> _Challenge_: Which lines in the items below contain the string "width"? Return each of those lines, and treat case as significant.

> _Entries_:
────────────────
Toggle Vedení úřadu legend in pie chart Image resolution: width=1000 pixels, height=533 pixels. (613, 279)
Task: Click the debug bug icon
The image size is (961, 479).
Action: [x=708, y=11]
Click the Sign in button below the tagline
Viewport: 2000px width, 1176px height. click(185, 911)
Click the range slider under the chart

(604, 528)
────────────────
> _Written solution_:
Toggle Vedení úřadu legend in pie chart Image resolution: width=1000 pixels, height=533 pixels. (613, 279)
Viewport: 2000px width, 1176px height. click(185, 911)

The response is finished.